# Python Libraries

**Learning Objectives**:
- Understand the purpose of libraries, and where to find them.
- How to install a new library.
- Import and use functions from libraries in Python.
****

A **library** is a collection of functions bundled neatly into a module that can be used by other users. Libraries usually contains classes, functions, and sometimes variables. Libraries are typically developed to serve a unified purpose.

We have already been using Python's [standard library](https://docs.python.org/3/library/) - it comes ready and loaded with Python. We've also used `pandas` to work with data frames.

Many additional libraries are available from [Anaconda](https://www.anaconda.com) or [PyPI](https://pypi.python.org/pypi) (the Python Package Index).

## Installing New Libraries

### Option 1: Anaconda Navigator

Many popular (and some not-so-popular) libraries are available for installation through the Anaconda Navigator. Let's use the Anaconda Navigator to install a library called `fuzzywuzzy`. 

To do so, follow these steps:

1. Open the Anaconda Navigator application.
2. Click the "Environments" tab in the left-hand menu.
3. Click the drop-down box that, by default, says "Installed". Change it to say "All".
4. Click the "Channels" button, which will open up a dialog box. In that dialog box press the "Add" button in the top right corner. Type "conda-forge" in the new line that appears in the dialog box, then press enter.

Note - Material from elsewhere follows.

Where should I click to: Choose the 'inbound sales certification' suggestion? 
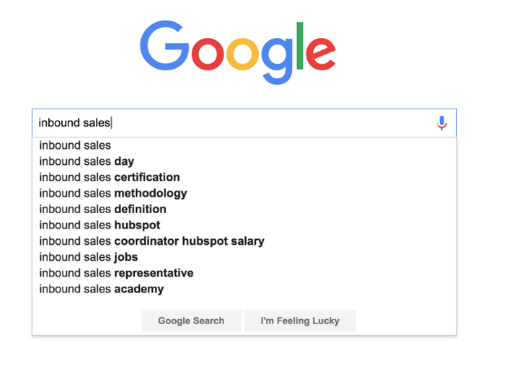[244, 177]
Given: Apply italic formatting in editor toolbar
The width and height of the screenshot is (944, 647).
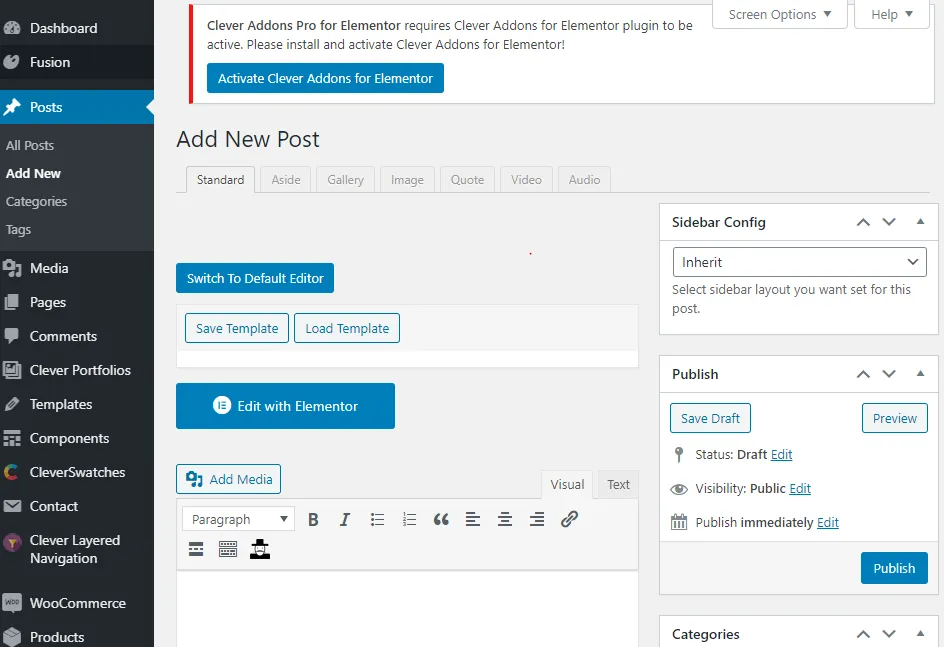Looking at the screenshot, I should (x=344, y=519).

Finally, press the green "Update channels" button in the bottom right-hand corner.
5. Use the "Search Package" text box to enter `fuzzywuzzy` and press "Enter".
6. Select the checkbox next to the `fuzzywuzzy` package (library) name that appears in the list below.
7. Click the green "Apply" button in the bottom right-hand corner. This will open up a dialog box that says "Install Packages". It will say "Solving package specifications" with a blue progress bar. This may take a few minutes.
8. Eventually, it will show a list of packages that would need to be installed. Press the green "Apply" button in the "Install Packages dialog box" which will install the packages. This may take a few minutes.

### Option 2: Installing Using the Command Line

Another option is to install a package directly using the command line. On Macs, you would open up the Terminal application. On Windows, open up the Anaconda Prompt application.

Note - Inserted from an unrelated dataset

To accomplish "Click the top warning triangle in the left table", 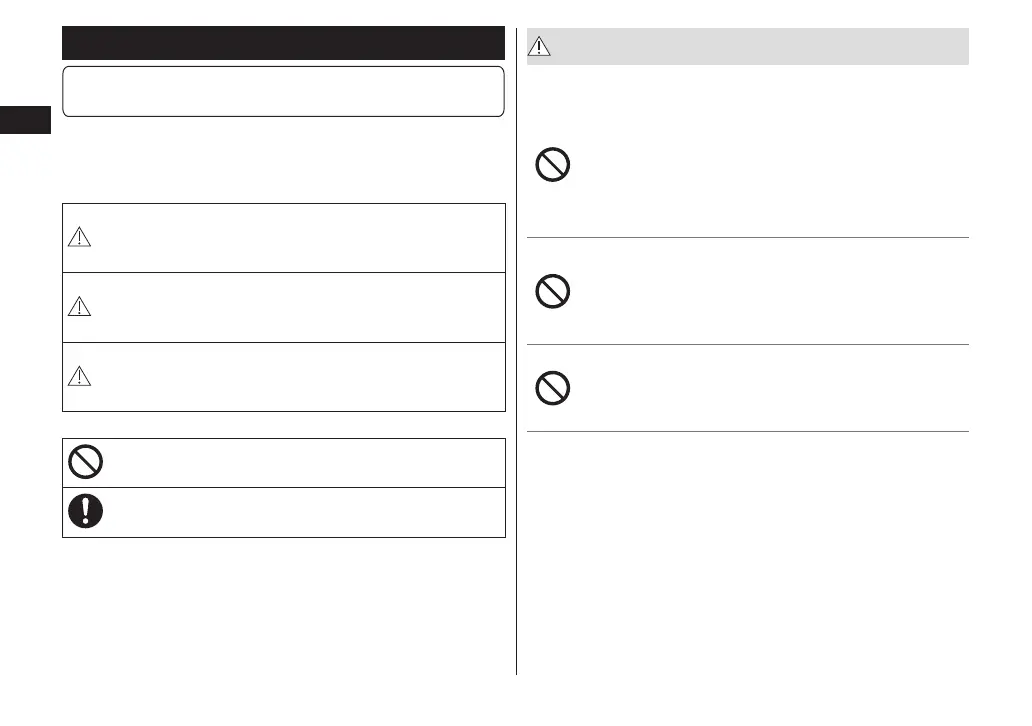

Once you have this application open, you can use `pip`, a Python package installer, to install new packages from PyPI. Simply run `pip install [PACKAGE_NAME]`, and the package will be installed.

### Option 3: Installing within a Jupyter Notebook

You can also install packages within a Jupyter Notebook. Create a new cell, and run the command `!pip install [PACKAGE_NAME]`. This should then run the `pip` install in the background.

## Importing Packages

An installed package is not yet available for us to use while running Python. We still have to **import** the package into the current session. You can think of installing a package as buying a book and putting it on the bookshelf. If we wanted to actually read the book, we would have to take it off the shelf ad place it on the desk, similarly we need to import a package.

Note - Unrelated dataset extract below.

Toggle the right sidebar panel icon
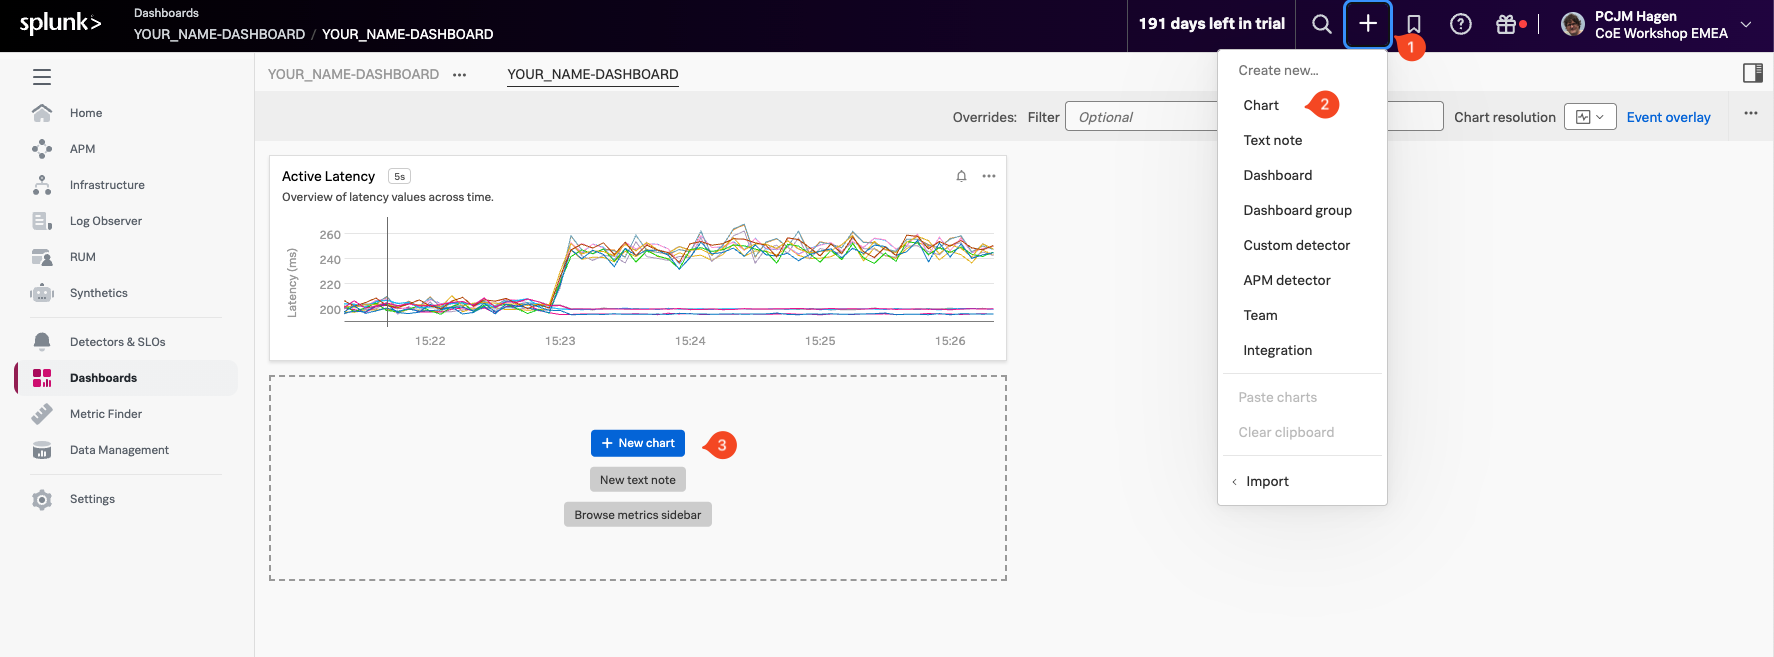(x=1752, y=73)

Importing is done via the `import` keyword. We simply run `import [PACKAGE_NAME]`, and everything inside the package becomes available to use.

Packages are typically organized into modules . Within these modules are functions, classes, and variables. All of these components can be accessed with **dot notation**: e.g., `[LIBRARY_NAME].[MODULE_NAME]`. Python uses `.` to mean "part of".

Let's import the `numpy` module, which has a lot of useful functions for working with numerical data. Although you will occasionally access it directly, more frequently `numpy` will be a package that many other useful packages (namely `pandas`) is based on. Let's access a function from this module using dot notation.



In [None]:
import numpy

print('mean of [1,4,5] is:', numpy.mean([1,4,5]))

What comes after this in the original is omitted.